**Requirements**
Swap every "GUI agent" in the entries below for "screen agent", and write the entries out again with nothing else changed.

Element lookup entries
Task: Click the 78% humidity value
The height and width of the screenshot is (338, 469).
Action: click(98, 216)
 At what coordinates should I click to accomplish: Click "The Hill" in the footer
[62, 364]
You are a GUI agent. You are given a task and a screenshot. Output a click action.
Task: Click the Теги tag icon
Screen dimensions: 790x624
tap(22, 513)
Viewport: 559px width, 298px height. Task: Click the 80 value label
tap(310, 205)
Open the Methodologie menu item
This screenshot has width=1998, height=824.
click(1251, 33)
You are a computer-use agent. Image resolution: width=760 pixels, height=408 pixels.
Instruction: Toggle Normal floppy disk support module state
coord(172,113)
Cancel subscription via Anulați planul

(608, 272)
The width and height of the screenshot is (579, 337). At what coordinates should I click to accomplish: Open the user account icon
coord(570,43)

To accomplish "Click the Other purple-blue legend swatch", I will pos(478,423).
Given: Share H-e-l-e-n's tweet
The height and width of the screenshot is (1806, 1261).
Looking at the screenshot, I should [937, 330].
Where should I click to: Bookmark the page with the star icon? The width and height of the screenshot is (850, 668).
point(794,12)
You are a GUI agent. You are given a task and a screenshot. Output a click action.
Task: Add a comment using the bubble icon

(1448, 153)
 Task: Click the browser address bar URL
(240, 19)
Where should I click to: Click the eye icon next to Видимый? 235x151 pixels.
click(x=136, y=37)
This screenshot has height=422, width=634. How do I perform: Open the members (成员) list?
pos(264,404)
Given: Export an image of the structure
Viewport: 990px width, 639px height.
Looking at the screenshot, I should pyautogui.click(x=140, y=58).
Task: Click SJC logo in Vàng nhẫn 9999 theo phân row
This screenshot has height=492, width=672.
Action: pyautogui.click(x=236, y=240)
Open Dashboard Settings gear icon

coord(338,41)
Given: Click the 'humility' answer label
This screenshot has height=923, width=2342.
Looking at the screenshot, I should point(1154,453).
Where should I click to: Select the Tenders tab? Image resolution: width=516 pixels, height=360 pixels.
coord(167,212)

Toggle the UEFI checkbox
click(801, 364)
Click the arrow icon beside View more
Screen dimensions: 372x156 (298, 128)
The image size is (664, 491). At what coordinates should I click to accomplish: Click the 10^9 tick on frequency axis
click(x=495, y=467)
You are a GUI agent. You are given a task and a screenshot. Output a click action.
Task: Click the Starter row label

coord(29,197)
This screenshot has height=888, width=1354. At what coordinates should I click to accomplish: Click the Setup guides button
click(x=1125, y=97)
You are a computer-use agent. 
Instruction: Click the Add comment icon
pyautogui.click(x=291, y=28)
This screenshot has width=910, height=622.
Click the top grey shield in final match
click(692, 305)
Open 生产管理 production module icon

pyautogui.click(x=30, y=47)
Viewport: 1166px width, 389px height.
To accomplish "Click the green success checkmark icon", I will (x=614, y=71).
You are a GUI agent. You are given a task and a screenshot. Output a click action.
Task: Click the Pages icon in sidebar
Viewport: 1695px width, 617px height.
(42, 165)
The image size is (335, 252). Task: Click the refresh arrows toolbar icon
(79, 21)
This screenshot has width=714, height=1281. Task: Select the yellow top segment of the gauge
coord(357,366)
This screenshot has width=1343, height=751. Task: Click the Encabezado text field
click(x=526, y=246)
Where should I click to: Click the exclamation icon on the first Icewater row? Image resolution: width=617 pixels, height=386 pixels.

**Answer to the problem**
Task: Click the 78% humidity value
The height and width of the screenshot is (338, 469).
Action: click(98, 216)
 At what coordinates should I click to accomplish: Click "The Hill" in the footer
[62, 364]
You are a screen agent. You are given a task and a screenshot. Output a click action.
Task: Click the Теги tag icon
Screen dimensions: 790x624
tap(22, 513)
Viewport: 559px width, 298px height. Task: Click the 80 value label
tap(310, 205)
Open the Methodologie menu item
This screenshot has width=1998, height=824.
click(1251, 33)
You are a computer-use agent. Image resolution: width=760 pixels, height=408 pixels.
Instruction: Toggle Normal floppy disk support module state
coord(172,113)
Cancel subscription via Anulați planul

(608, 272)
The width and height of the screenshot is (579, 337). At what coordinates should I click to accomplish: Open the user account icon
coord(570,43)

To accomplish "Click the Other purple-blue legend swatch", I will pos(478,423).
Given: Share H-e-l-e-n's tweet
The height and width of the screenshot is (1806, 1261).
Looking at the screenshot, I should [937, 330].
Where should I click to: Bookmark the page with the star icon? The width and height of the screenshot is (850, 668).
point(794,12)
You are a screen agent. You are given a task and a screenshot. Output a click action.
Task: Add a comment using the bubble icon

(1448, 153)
 Task: Click the browser address bar URL
(240, 19)
Where should I click to: Click the eye icon next to Видимый? 235x151 pixels.
click(x=136, y=37)
This screenshot has height=422, width=634. How do I perform: Open the members (成员) list?
pos(264,404)
Given: Export an image of the structure
Viewport: 990px width, 639px height.
Looking at the screenshot, I should pyautogui.click(x=140, y=58).
Task: Click SJC logo in Vàng nhẫn 9999 theo phân row
This screenshot has height=492, width=672.
Action: pyautogui.click(x=236, y=240)
Open Dashboard Settings gear icon

coord(338,41)
Given: Click the 'humility' answer label
This screenshot has height=923, width=2342.
Looking at the screenshot, I should point(1154,453).
Where should I click to: Select the Tenders tab? Image resolution: width=516 pixels, height=360 pixels.
coord(167,212)

Toggle the UEFI checkbox
click(801, 364)
Click the arrow icon beside View more
Screen dimensions: 372x156 (298, 128)
The image size is (664, 491). At what coordinates should I click to accomplish: Click the 10^9 tick on frequency axis
click(x=495, y=467)
You are a screen agent. You are given a task and a screenshot. Output a click action.
Task: Click the Starter row label

coord(29,197)
This screenshot has height=888, width=1354. At what coordinates should I click to accomplish: Click the Setup guides button
click(x=1125, y=97)
You are a computer-use agent. 
Instruction: Click the Add comment icon
pyautogui.click(x=291, y=28)
This screenshot has width=910, height=622.
Click the top grey shield in final match
click(692, 305)
Open 生产管理 production module icon

pyautogui.click(x=30, y=47)
Viewport: 1166px width, 389px height.
To accomplish "Click the green success checkmark icon", I will (x=614, y=71).
You are a screen agent. You are given a task and a screenshot. Output a click action.
Task: Click the Pages icon in sidebar
Viewport: 1695px width, 617px height.
(42, 165)
The image size is (335, 252). Task: Click the refresh arrows toolbar icon
(79, 21)
This screenshot has width=714, height=1281. Task: Select the yellow top segment of the gauge
coord(357,366)
This screenshot has width=1343, height=751. Task: Click the Encabezado text field
click(x=526, y=246)
Where should I click to: Click the exclamation icon on the first Icewater row? Image resolution: width=617 pixels, height=386 pixels.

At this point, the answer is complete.